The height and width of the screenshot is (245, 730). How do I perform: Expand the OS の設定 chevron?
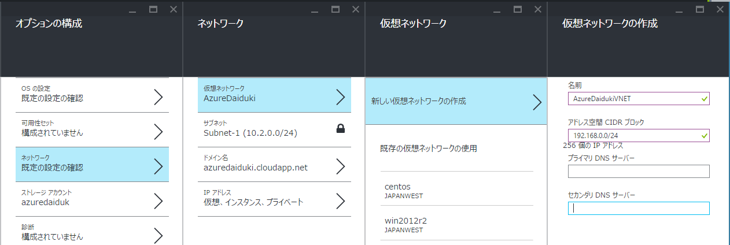pyautogui.click(x=158, y=97)
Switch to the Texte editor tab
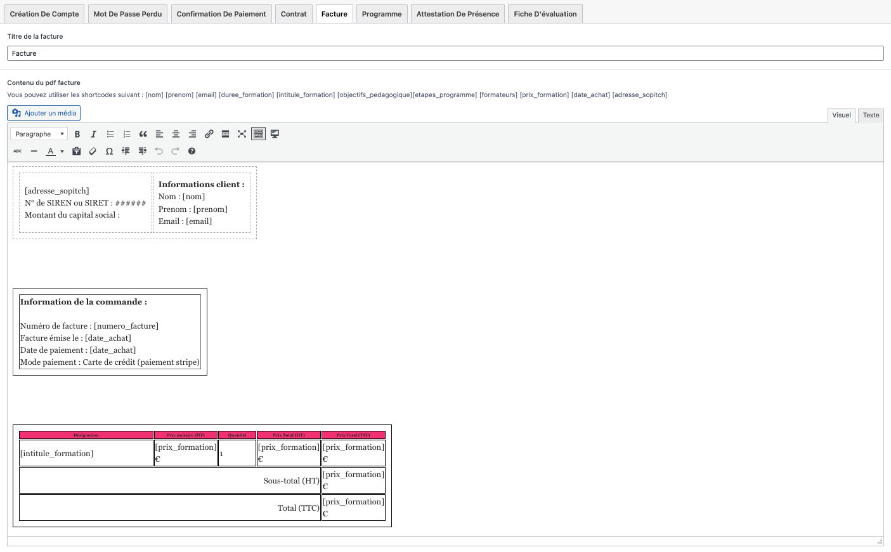 (x=871, y=115)
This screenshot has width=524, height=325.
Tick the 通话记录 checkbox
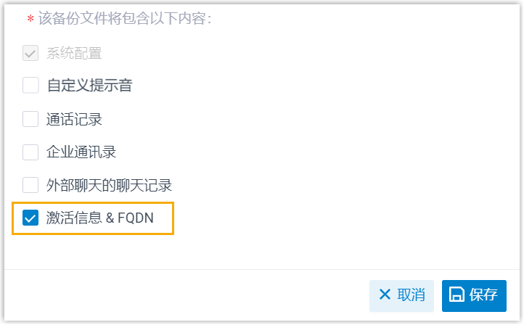pos(30,119)
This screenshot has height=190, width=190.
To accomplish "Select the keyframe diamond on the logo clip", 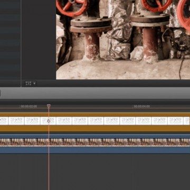I will coord(49,121).
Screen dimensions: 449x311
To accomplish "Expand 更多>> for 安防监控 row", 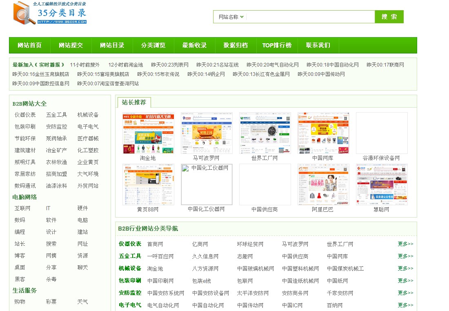I will point(405,293).
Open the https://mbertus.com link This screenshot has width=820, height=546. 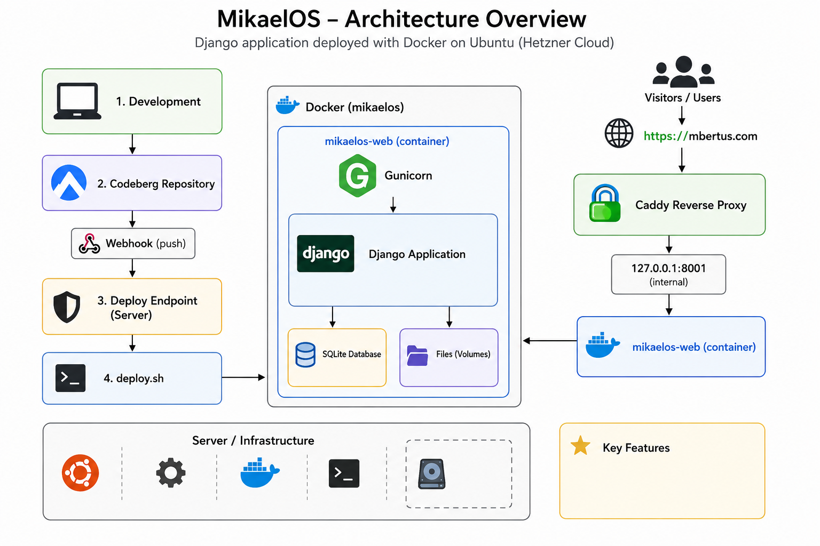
·····
=== WHAT IS EXPECTED ===
Nothing but the lines from the beginning of the material above through the line containing "This screenshot has height=190, width=190." should appear in the answer, copied exactly and free of pictures.

=== OUTPUT BELOW ===
The height and width of the screenshot is (245, 730). How do I perform: Expand the OS の設定 chevron?
pyautogui.click(x=158, y=97)
Switch to the Texte editor tab
 (x=871, y=115)
This screenshot has width=524, height=325.
Tick the 通话记录 checkbox
pos(30,119)
This screenshot has height=190, width=190.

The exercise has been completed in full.